### ACTIVITY 1
Give again, word for word, the part of the mail thread on R package practices that opens with the words containing "2018-01-31 Thread Michael" and closes with "with the code.".
### ACTIVITY 2
In the mail thread on R package practices, why does Michael think the templating approach of systems like doxygen and javadoc matters even more for R? Answer in one to three sentences.
### ACTIVITY 3
Finish out the next part of the mail thread on R package practices, picking up right after its last sentence.

*** TEXT ***

Re: [Rd] Best practices in developing package: From a single file

2018-01-31 Thread Michael Lawrence
I pretty much agree. I tried using roxygen when it was first released but
couldn't stand putting documentation in comments, especially for complex,
S4-based software. Rd is easy to read and write and lets me focus on the
task of writing documentation (focus is the hardest part of any task for
me). Probably the best feature of roxygen is that it automatically
generates \usage{}, which is otherwise completely redundant with the code.

I think the preceeding systems like doxygen, javadoc, gtk-doc, qtdoc, etc,
found a nice compromise through templating, where the bulk of the details
are written into the template, and just the essentials (usage, arguments,
return value) were embedded in the source file. I think this is even more
important for R, since we're often describing complex algorithms, while
most C/C++/Java software is oriented complex classes containing many
relatively simple methods.

Michael


On Tue, Jan 30, 2018 at 11:53 AM, Duncan Murdoch 
wrote:

> On 30/01/2018 11:29 AM, Brian G. Peterson wrote:
>
>> On Tue, 2018-01-30 at 17:00 +0100, Suzen, Mehmet wrote:
>>
>>> Dear R developers,
>>>
>>> I am wondering what are the best practices for developing an R
>>> package. I am aware of Hadley Wickham's best practice
>>> documentation/book (http://r-pkgs.had.co.nz/).  I recall a couple of
>>> years ago there were some tools for generating a package out of a
>>> single file, such as using package.skeleton, but no auto-generated
>>> documentation. Do you know a way to generate documentation and a
>>> package out of single R source file, or from an environment?
>>>
>>
>> Mehmet,
>>
>> This list is for development of the R language itself and closely
>> related tools.  There is a separate list, R-pkg-devel, for development
>> of packages.
>>
>> Since you're here, I'll try to answer your question.
>>
>> package.skeleton can create a package from all the R functions in a
>> specified environment.  So if you load all the functions that you want
>> in your new package into your R environment, then call
>> package.skeleton, you'll have a starting point.

*** End of TEXT ***
*** SOURCE INFORMATION ***

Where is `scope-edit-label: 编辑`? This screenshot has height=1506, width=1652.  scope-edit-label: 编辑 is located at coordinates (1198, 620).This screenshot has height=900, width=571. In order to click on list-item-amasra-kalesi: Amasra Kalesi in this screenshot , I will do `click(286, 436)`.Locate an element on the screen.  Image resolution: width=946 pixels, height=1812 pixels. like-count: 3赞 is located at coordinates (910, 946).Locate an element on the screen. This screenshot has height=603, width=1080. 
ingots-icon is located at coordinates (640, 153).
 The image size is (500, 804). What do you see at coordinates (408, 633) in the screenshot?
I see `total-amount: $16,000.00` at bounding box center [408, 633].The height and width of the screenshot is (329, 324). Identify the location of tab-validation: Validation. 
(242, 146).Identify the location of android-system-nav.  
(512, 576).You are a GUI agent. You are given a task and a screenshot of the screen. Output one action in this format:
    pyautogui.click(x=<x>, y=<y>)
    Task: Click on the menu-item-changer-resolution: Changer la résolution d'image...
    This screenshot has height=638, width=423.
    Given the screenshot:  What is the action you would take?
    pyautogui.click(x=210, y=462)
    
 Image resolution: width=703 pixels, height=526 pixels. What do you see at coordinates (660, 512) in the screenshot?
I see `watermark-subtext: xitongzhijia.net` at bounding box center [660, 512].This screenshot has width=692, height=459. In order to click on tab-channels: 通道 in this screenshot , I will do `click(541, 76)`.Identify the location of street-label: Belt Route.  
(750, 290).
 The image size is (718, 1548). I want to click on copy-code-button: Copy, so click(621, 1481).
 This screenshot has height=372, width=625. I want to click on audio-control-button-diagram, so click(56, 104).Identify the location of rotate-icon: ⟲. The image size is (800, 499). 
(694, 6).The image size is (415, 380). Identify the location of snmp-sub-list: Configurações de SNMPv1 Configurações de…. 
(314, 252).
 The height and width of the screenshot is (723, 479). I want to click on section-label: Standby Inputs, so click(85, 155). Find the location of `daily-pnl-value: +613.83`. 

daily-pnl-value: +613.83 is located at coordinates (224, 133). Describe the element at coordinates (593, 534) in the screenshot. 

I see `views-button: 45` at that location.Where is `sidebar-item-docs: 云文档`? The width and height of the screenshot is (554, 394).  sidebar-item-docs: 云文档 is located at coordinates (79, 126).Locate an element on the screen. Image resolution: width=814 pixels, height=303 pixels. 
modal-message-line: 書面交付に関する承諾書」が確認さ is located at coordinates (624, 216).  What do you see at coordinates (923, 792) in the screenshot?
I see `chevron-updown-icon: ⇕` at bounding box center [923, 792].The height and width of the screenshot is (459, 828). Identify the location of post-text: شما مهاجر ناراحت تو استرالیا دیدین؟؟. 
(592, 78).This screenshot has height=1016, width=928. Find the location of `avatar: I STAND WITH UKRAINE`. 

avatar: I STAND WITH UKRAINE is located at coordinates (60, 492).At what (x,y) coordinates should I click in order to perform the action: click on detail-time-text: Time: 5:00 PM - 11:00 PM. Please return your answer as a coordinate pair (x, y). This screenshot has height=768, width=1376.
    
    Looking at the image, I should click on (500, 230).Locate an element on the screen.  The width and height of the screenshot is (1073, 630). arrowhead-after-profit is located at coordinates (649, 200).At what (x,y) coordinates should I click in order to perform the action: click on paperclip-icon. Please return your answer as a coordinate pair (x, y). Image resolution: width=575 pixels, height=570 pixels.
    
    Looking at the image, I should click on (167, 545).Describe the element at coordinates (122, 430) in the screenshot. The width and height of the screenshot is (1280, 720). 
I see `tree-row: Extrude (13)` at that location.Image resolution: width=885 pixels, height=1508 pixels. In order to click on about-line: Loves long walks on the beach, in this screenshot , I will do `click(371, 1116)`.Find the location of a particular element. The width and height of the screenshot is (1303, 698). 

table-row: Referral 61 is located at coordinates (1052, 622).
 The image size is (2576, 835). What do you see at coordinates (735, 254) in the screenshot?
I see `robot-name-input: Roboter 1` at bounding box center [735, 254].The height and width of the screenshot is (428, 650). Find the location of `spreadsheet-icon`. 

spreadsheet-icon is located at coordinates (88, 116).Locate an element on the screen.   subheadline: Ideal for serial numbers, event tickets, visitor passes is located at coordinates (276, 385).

*** End of SOURCE INFORMATION ***

### RESPONSE AREA 1
2018-01-31 Thread Michael Lawrence
I pretty much agree. I tried using roxygen when it was first released but
couldn't stand putting documentation in comments, especially for complex,
S4-based software. Rd is easy to read and write and lets me focus on the
task of writing documentation (focus is the hardest part of any task for
me). Probably the best feature of roxygen is that it automatically
generates \usage{}, which is otherwise completely redundant with the code.

### RESPONSE AREA 2
He says it matters more for R because R documentation often describes complex algorithms. Most C/C++/Java software, by contrast, is built around complex classes with many relatively simple methods.

### RESPONSE AREA 3
>>
>> At that point, I would probably recommend moving to RStudio, and using
>> RStudio to generate markdown comments for roxygen for all your newly
>> created function files.  Then you could finish off the documentation by
>> writing it in these roxygen skeletons or copying and pasting from
>> comments in your original code files.
>>
>
> I'd agree about moving to RStudio, but I think Roxygen is the wrong
> approach for documentation.  package.skeleton() will have done the boring
> mechanical part of setting up your .Rd files; all you have to do is edit
> some content into them.  (Use prompt() to add a new file if you add a new
> function later, don't run package.skeleton() again.)
>
> This isn't the fashionable point of view, but I think it is easier to get
> good documentation that way than using Roxygen.  (It's easier to get bad
> documentation using Roxygen, but who wants that?)
>
> The reason I think this is that good documentation requires work and
> thought.  You need to think about the markup that will get your point
> across, you need to think about putting together good examples, etc.
> This is *harder* in Roxygen than if you are writing Rd files, because
> Roxygen is a thin front end to produce Rd files from comments in your .R
> files.  To get good stuff in the help page, you need just as much work as
> in writing the .Rd file directly, but then you need to add another layer on
> top to put in in a comment.  Most people don't bother.
>
> I don't know any packages with what I'd consider to be good documentation
> that use Roxygen.  It's just too easy to write minimal documentation that
> passes checks, so Roxygen users don't keep refining it.
>
> (There are plenty of examples of packages that write bad documentation
> directly to .Rd as well.  I just don't know of examples of packages with
> good documentation that use Roxygen.)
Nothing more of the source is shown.